» Work request:
Reproduce the lines of the listing exactly, beginning at the top, until the line with "This screenshot has height=497, width=722." has been reproduced too.

━━━━━━━━━━━━━━━━

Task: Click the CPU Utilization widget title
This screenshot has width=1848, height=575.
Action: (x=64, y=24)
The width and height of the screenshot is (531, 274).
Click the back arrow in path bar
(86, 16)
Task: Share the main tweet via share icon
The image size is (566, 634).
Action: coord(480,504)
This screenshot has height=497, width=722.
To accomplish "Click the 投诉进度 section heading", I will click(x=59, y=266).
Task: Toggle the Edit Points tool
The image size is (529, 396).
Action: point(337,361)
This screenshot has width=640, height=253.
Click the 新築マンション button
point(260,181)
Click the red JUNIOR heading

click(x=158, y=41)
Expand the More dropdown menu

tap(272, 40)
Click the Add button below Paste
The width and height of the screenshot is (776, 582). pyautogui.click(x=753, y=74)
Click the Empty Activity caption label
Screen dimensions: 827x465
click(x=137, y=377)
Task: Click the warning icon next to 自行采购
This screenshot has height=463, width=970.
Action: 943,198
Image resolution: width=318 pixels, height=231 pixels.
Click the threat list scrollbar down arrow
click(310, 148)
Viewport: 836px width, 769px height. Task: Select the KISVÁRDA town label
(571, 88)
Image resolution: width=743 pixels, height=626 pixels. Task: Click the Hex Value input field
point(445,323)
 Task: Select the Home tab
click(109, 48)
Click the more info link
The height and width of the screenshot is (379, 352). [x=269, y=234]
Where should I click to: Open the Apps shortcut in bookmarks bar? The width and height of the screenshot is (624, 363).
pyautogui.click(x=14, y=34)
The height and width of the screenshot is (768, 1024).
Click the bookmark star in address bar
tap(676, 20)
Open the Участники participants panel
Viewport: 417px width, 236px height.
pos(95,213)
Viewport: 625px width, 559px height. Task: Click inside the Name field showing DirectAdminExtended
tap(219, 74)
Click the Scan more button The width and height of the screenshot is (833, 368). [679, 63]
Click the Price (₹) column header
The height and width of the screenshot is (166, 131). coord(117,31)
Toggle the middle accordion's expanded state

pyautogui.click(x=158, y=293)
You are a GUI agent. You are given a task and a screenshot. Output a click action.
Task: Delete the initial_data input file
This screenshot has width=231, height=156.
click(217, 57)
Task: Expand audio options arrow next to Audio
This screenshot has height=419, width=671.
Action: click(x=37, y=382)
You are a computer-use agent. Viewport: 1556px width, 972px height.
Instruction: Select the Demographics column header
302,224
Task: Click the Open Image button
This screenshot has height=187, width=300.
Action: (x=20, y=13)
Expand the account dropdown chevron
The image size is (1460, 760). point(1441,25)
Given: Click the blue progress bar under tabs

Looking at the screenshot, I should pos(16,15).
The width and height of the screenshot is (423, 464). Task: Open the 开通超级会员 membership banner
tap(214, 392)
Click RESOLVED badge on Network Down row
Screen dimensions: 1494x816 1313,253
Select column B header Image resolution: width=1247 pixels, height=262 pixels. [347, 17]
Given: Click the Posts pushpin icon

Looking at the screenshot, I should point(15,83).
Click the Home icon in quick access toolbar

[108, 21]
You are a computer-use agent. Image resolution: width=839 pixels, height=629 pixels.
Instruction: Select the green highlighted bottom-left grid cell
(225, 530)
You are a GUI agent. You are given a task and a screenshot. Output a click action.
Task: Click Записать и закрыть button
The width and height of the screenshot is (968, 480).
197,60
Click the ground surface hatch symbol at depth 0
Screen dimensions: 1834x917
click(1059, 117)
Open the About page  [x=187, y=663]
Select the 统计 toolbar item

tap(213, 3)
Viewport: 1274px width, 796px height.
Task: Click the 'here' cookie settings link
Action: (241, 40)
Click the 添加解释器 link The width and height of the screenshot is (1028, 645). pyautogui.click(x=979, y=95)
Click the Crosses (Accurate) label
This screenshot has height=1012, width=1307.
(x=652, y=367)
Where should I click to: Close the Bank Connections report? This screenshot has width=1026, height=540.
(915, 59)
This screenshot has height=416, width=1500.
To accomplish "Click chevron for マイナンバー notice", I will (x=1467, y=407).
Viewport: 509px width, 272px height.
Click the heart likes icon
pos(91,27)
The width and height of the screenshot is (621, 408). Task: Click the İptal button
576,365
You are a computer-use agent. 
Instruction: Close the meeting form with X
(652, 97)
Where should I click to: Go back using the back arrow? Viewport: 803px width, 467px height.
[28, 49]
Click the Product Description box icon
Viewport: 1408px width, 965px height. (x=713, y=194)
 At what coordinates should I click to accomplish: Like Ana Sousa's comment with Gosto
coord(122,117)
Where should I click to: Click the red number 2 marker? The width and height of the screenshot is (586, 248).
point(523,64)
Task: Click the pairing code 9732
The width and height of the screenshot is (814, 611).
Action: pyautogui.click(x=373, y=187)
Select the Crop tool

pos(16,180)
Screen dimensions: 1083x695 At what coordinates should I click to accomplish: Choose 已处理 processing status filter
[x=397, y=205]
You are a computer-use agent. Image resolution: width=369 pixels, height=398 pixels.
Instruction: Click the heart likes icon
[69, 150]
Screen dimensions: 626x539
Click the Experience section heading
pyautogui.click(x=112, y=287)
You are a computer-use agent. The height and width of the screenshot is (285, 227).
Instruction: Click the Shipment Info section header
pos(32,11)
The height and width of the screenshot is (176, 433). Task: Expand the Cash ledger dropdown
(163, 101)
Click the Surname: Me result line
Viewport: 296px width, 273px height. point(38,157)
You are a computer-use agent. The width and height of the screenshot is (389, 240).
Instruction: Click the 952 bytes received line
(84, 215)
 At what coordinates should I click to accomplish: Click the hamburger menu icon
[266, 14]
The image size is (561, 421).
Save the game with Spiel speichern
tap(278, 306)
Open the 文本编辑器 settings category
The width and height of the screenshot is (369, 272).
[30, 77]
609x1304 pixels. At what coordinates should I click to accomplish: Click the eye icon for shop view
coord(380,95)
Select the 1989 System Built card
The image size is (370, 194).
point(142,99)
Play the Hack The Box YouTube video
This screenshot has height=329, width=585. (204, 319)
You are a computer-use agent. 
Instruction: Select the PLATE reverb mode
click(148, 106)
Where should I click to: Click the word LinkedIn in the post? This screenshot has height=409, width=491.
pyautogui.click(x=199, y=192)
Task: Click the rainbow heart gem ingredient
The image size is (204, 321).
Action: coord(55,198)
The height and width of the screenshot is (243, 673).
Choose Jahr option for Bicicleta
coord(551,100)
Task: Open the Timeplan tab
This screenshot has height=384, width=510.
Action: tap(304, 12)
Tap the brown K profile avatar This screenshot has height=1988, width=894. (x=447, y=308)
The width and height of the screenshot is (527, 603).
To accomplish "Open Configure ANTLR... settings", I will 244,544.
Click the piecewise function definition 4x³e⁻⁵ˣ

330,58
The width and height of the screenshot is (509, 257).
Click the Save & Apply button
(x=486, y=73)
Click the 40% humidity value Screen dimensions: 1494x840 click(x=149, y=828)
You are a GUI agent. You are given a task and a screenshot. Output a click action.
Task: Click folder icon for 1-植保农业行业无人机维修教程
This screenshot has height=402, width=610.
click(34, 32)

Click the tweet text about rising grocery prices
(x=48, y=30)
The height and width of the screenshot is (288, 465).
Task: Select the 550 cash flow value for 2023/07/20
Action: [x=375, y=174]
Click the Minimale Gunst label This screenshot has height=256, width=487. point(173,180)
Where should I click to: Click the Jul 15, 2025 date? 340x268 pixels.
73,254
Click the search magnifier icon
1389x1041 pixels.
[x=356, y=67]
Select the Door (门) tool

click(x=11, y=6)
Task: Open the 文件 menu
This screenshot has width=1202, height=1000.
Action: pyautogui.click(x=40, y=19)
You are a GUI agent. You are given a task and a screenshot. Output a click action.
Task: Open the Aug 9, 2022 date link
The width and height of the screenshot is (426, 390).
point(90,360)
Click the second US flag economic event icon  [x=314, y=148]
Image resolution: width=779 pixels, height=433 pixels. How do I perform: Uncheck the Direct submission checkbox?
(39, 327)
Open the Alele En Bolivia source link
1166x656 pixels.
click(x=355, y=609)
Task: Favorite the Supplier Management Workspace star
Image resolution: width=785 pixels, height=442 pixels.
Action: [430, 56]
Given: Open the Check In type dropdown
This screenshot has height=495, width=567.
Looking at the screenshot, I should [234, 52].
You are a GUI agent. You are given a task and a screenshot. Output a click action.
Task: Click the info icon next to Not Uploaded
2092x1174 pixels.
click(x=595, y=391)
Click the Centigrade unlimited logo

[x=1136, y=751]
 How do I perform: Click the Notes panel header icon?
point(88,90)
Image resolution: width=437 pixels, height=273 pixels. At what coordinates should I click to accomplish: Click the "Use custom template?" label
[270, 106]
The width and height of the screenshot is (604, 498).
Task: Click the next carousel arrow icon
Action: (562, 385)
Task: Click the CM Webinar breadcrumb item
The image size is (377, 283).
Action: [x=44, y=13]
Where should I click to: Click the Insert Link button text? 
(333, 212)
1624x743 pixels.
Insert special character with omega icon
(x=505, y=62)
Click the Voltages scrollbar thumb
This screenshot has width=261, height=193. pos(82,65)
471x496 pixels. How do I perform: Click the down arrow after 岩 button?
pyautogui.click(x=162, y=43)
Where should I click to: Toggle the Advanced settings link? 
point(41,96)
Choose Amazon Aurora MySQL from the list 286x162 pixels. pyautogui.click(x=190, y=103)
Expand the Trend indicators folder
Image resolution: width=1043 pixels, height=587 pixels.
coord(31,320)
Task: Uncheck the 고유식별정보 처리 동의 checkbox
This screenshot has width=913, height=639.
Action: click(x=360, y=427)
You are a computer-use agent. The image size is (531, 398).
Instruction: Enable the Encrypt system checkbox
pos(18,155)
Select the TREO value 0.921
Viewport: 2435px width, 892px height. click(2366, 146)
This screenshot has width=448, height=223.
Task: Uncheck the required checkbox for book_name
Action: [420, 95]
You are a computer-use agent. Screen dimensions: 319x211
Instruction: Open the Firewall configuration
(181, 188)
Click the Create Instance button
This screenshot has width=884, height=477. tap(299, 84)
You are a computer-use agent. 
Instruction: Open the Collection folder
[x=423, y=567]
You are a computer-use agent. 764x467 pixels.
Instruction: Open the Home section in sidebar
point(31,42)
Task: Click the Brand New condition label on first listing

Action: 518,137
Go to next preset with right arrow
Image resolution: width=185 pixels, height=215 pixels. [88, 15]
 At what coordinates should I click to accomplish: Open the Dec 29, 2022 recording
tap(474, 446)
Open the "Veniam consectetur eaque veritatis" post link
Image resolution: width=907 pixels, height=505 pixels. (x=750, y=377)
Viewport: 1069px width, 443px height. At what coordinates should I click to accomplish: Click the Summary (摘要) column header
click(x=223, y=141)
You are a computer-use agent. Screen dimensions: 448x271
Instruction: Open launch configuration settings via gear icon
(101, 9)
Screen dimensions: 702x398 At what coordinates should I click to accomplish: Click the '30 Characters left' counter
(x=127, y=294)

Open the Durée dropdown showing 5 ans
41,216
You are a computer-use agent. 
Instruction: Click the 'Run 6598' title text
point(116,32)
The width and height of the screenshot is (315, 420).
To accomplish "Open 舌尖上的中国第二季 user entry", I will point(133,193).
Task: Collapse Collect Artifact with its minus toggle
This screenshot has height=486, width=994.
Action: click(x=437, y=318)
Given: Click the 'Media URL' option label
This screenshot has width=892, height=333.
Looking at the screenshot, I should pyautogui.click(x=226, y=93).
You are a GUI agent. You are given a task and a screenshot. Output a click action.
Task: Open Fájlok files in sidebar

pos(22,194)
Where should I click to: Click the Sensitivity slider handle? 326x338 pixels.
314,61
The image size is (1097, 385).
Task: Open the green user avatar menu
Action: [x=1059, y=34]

━━━━━━━━━━━━━━━━

» Exercise answer:
Task: Click the CPU Utilization widget title
This screenshot has width=1848, height=575.
Action: (x=64, y=24)
The width and height of the screenshot is (531, 274).
Click the back arrow in path bar
(86, 16)
Task: Share the main tweet via share icon
The image size is (566, 634).
Action: coord(480,504)
This screenshot has height=497, width=722.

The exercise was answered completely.